Deductions for Regulatory Non-Compliance
Wyeth alleged that “Ratiopharm launched its product without having fully completed its validation and thus Ratiopharm contravened the F&D Regulations. Essentially, Wyeth's argument is grounded in equity: Because Ratiopharm did not comply with all legal requirements at launch, it should be precluded from recovering damages under section 8" [236]. Zinn J held that Wyeth had not established that Ratiopharm breached the F&D Regulations [238], and he therefore never reached the question of whether such a contravention, if established, would be a reason to preclude or reduce recovery of s 8 damages.

Ramp-Up [240]-[254]
In Teva s 8 ramipril FCA, the FCA held that no adjustment should be made to allow for double ramp-up, as discussed here. Zinn J came to the same conclusion, and his decision is therefore consistent with the law as stated by the FCA on this point.

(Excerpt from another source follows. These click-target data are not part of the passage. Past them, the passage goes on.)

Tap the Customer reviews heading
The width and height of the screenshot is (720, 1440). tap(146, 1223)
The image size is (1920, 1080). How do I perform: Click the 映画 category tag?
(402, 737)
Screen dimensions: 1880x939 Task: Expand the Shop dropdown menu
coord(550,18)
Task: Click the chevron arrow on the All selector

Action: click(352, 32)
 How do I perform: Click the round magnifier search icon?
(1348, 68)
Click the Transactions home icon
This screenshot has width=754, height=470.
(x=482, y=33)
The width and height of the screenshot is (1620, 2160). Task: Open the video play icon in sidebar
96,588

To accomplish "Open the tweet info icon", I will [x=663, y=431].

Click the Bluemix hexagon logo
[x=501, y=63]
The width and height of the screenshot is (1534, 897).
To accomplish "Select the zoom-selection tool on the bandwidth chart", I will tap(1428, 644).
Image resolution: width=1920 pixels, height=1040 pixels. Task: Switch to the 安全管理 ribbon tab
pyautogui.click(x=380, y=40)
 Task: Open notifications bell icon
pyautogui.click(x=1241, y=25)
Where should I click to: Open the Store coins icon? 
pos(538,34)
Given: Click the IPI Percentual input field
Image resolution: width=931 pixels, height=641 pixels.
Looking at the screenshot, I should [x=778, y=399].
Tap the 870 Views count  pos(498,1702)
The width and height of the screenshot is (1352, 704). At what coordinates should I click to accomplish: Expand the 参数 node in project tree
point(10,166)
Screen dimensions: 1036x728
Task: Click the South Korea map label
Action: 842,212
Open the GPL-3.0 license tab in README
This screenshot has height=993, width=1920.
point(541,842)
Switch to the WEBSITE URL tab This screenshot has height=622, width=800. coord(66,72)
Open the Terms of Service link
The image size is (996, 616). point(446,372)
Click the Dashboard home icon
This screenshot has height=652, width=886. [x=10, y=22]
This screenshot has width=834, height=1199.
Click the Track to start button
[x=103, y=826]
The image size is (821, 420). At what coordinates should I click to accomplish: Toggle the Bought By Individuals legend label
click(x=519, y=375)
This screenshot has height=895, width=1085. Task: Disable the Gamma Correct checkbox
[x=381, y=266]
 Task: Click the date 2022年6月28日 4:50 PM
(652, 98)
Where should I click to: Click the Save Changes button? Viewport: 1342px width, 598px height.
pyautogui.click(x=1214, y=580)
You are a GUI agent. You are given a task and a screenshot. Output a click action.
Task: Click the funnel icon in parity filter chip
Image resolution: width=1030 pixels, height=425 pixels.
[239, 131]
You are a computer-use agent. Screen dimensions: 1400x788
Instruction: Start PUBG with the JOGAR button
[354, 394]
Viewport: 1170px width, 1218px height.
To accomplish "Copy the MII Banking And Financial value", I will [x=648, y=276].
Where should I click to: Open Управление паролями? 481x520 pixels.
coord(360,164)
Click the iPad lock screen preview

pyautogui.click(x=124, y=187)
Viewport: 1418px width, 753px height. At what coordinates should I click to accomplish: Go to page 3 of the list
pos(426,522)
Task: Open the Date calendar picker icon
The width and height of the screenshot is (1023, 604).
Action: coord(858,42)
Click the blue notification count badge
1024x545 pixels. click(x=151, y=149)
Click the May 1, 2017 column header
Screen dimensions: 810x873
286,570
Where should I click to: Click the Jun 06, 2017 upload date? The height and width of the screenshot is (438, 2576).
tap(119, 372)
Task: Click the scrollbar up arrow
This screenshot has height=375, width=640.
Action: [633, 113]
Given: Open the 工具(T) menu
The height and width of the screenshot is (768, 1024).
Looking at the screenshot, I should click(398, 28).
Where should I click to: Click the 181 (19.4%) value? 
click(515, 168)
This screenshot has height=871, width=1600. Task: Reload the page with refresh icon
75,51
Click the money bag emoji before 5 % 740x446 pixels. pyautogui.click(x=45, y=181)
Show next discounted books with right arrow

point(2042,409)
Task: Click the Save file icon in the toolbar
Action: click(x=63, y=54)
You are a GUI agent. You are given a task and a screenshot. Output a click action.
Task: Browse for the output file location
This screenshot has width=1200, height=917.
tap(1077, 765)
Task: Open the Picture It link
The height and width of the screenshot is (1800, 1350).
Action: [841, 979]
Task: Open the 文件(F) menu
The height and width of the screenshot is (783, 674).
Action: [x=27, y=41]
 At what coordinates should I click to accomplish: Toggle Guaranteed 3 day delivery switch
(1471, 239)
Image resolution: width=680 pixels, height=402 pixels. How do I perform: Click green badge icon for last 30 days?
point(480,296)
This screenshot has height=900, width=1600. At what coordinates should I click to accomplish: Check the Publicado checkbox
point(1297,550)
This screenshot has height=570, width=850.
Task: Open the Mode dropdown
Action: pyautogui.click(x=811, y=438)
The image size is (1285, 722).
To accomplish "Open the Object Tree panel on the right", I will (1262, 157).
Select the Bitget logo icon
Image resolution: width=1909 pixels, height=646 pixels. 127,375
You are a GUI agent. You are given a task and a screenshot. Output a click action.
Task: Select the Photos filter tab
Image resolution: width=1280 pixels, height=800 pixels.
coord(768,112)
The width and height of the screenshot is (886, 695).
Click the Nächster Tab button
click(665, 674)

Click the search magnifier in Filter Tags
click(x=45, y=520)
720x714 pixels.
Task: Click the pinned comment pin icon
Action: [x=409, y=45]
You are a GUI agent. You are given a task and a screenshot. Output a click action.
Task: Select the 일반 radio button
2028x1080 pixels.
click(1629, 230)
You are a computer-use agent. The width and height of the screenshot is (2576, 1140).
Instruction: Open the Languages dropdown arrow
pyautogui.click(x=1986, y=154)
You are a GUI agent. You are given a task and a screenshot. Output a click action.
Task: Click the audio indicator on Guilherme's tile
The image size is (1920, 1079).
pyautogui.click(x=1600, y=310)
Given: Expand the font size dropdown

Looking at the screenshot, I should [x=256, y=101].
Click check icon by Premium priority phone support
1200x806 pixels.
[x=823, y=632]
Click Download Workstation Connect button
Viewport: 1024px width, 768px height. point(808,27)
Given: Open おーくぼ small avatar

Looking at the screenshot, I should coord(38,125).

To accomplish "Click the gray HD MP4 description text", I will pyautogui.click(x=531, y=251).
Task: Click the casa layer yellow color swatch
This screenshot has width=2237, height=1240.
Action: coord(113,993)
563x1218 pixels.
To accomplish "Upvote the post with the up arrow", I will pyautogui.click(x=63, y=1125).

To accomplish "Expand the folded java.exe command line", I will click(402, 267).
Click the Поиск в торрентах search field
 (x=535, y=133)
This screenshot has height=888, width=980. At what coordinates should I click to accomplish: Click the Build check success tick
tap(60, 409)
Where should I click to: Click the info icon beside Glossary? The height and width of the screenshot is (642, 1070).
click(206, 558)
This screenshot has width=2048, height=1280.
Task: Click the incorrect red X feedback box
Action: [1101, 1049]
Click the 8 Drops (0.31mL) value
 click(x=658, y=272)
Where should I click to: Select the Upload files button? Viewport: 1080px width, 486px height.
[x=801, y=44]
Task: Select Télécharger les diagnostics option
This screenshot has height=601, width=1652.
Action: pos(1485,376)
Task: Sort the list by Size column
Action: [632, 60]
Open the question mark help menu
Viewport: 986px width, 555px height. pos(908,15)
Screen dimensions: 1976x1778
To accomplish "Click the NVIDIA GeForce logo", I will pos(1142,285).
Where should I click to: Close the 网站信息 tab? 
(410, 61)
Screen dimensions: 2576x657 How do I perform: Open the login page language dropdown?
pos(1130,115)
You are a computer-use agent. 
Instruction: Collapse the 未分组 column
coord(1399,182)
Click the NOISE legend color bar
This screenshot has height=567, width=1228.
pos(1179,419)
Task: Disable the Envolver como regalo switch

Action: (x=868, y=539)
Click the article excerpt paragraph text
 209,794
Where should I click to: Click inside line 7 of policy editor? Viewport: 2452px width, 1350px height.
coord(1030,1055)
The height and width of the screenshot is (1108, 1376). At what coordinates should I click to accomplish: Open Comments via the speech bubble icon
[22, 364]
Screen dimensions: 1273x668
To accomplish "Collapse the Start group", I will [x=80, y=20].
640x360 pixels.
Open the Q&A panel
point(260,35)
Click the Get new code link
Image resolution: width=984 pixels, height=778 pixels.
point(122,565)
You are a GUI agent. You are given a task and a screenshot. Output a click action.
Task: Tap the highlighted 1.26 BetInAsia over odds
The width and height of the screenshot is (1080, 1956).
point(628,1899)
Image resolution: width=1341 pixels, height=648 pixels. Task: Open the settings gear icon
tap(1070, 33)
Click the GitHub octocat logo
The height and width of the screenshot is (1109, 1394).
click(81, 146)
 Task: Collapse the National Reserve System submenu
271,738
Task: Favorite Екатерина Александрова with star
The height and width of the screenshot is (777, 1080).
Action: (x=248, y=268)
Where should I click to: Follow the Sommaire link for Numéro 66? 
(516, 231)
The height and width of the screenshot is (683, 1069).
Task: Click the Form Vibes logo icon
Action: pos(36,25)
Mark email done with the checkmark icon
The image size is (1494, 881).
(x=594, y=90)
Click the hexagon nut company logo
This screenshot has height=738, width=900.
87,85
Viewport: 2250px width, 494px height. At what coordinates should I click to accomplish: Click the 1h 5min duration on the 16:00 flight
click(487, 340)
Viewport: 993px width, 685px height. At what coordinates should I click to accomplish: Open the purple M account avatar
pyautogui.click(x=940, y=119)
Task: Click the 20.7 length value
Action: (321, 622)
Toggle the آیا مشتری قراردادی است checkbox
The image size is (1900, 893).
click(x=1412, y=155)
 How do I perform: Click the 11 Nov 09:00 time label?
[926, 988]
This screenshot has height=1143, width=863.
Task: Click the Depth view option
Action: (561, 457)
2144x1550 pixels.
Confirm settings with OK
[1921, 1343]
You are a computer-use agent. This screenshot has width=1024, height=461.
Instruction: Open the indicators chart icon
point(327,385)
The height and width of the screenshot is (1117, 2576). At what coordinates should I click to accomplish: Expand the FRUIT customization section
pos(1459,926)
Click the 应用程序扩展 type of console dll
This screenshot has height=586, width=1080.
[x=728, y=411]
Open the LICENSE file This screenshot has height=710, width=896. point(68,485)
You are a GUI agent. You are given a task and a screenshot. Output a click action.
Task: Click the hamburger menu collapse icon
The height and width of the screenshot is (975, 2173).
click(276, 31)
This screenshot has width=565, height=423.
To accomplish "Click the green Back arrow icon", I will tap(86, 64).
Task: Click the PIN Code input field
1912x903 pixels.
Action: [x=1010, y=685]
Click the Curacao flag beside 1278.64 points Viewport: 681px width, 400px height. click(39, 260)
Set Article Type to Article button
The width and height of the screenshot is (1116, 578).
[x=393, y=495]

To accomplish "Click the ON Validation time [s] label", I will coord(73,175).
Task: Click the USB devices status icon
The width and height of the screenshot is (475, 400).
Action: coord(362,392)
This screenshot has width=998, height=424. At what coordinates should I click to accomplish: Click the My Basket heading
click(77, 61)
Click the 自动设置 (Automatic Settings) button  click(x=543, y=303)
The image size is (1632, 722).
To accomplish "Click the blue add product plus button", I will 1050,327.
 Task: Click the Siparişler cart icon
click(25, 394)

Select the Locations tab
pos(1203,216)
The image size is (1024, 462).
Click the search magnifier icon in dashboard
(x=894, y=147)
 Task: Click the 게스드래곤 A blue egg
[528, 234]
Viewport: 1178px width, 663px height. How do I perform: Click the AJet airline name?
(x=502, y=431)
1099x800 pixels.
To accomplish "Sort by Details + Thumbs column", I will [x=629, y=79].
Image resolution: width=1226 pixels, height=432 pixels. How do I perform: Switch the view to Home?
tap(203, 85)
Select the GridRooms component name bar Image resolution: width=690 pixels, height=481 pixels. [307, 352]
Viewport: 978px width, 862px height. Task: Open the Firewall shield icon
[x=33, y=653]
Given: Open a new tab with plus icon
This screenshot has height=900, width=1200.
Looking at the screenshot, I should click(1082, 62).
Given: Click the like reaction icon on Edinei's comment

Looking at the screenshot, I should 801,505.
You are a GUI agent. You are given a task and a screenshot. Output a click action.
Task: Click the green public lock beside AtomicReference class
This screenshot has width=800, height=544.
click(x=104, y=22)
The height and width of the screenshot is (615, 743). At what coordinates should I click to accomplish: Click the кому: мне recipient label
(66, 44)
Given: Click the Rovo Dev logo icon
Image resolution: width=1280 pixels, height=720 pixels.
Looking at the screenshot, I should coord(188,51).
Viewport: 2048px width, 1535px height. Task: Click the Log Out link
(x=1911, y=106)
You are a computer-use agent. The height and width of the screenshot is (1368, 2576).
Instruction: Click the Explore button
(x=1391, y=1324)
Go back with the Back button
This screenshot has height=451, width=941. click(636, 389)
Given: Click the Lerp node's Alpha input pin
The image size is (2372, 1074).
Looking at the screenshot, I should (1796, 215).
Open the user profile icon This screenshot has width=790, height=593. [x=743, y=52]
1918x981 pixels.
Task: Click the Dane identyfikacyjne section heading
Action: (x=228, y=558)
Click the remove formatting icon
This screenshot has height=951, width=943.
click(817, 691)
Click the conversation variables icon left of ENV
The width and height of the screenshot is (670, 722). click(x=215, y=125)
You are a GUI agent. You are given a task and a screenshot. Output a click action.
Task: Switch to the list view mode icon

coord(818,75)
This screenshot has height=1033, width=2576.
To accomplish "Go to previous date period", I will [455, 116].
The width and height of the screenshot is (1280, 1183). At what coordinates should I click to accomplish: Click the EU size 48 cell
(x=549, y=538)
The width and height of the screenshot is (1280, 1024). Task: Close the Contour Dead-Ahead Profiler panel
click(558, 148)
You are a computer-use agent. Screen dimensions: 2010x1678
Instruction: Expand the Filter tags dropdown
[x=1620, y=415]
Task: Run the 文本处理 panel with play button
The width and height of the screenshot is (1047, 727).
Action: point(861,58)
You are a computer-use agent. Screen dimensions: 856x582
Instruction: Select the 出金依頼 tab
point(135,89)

Prejudgment interest is calculated “from the date the cause of action arose to the date of the order” [255]. The question was whether that date is August 1, 2007, when the Court of Appeal dismissed the Prohibition Application, on the view that Ratiopharm had no right to sue for s 8 damages before that time; or January 10, 2006, the start date of the compensable period, which is when Ratiopharm actually began to suffer a loss. Zinn J held that the latter date was appropriate:

[258] The disposition of a Prohibition Application does not ground liability, it simply confirms that liability exists. The cause of action arises on the date that damages that are the basis for the claim begin to be suffered. Typically, this will coincide with when the Relevant Period begins, as it did in Pantoprazole FC 2012 and as it does in this case. However, because the Relevant Period may begin before damage is actually suffered, this need not always be the case. For that reason, prejudgment interest must be tied to when the loss actually begins to be suffered irrespective of whether that date is the same as the start of the Relevant Period.

This is consistent with Zinn J’s general emphasis on the importance of causation, which was noted in yesterday’s post. This works both ways. On the one hand, the patentee will not be liable for losses not caused by the statutory delay, but on the other hand, it is presumptively liable for all losses that were caused by the statutory delay.